Republicans dismissed the measure as welfare for horses, but Rep. Nick Rahall, D-W.Va., said a majority of Americans would not support slaughtering healthy animals or keeping them in holding pens for years at a time.

“The status quo is a national disgrace,” said Rahall, chairman of the Committee on Natural Resources. “It is a disgrace to our heritage.”

However, no comparable bill has been sponsored in the Senate, which doesn’t bode well for final passage of the measure.

Both houses would have to approve the legislation before it could be sent to the White House for President Barack Obama’s consideration.

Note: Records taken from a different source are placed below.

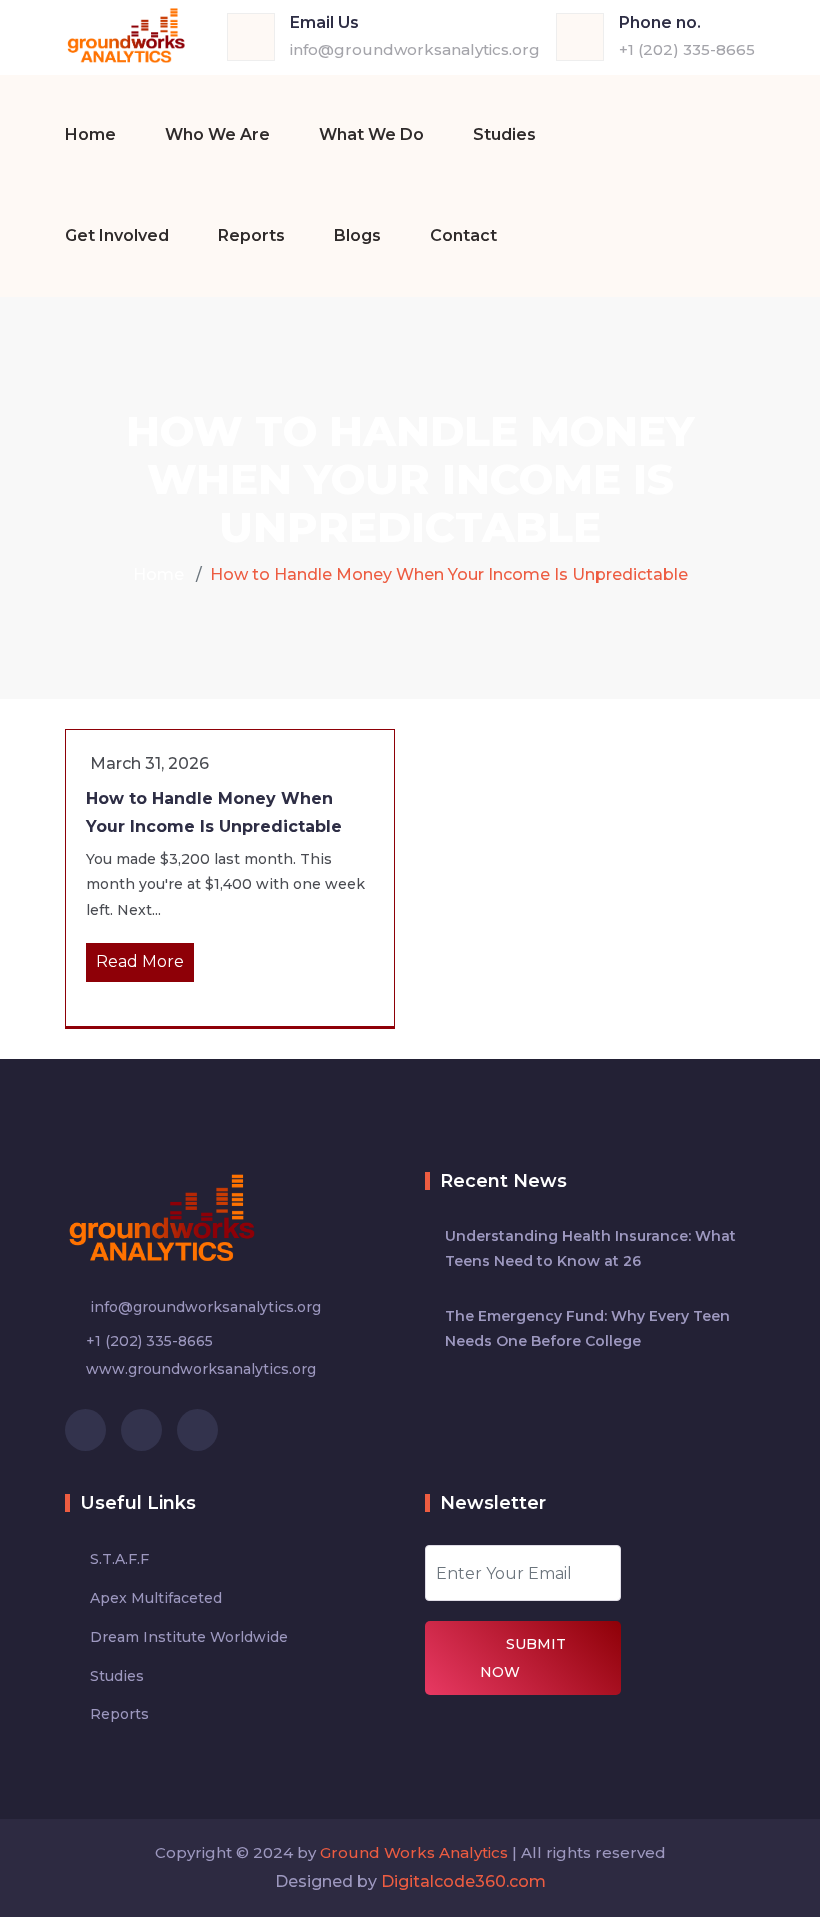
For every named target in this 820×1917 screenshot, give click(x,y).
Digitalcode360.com (463, 1881)
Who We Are (217, 134)
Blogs (357, 235)
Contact (463, 235)
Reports (251, 235)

Some lawmakers from Western states said Congress is mismanaging the nation’s wild horse population by preventing the Bureau of Land Management from keeping populations at a level that’s appropriate for the environment. They maintained that more horses will just make the problem worse.

“This bill is based on emotion and not science,” declared Rep. Cynthia Lummis, R-Wyo., saying the bill would elevate wild horses above threatened and endangered species in her state.

The Congressional Budget Office estimated that enacting the Restore our American Mustangs Act would cost about $200 million over the next five years. Currently, the wild herds roam over about 33 million acres of Western land.

To comply with the bill, the Bureau of Land Management would need to find an additional 20 million acres, primarily after 2013, at a cost of up to $500 million, according the CBO. But Rahall said those estimates don’t reflect new language in the bill that makes adding millions of acres of rangeland a goal rather than a legal requirement.

Rahall said the bill would actually save the government money by reducing the amounts now devoted to caring for the animals in corrals and on pastures. He said slaughtering healthy animals to control their population should not be an option.

“How in the world can a federal agency be considering the massive slaughter of animals the law says they are supposed to be protecting?” he said.

While Rahall said the cost estimates were overblown, Republicans weren’t buying it. House Republican leader John Boehner of Ohio said even debating the bill was an insult to people looking for work and small businesses trying to keep their doors open.

“It doesn’t make any sense that we’re debating a welfare program about wild horses when the American people really want to know, ‘where are the jobs?'” Boehner said.

The bill would give the government authority to enter into cooperative agreements to establish wild horse sanctuaries on nonfederal lands. It also would attempt to bolster an adoption program and sterilize more animals.

It would prohibit the killing of healthy wild horses and burros and restrict time spent in holding pens to six months.

The Humane Society of the United States supports the legislation, saying the current program of rounding up wild horses and keeping them in holding pens is a “fiscal and animal care disaster.”

“We have got to get off the current treadmill of spending millions of tax dollars rounding up wild horses and caring for them in captivity, and instead make wider use of fertility control as a humane population management tool,” said Wayne Pacelle, the organization’s president and CEO.

In Friday’s vote, 206 Democrats supported the measure and 47 opposed it. Among Republicans, 33 voted for it and 138 against.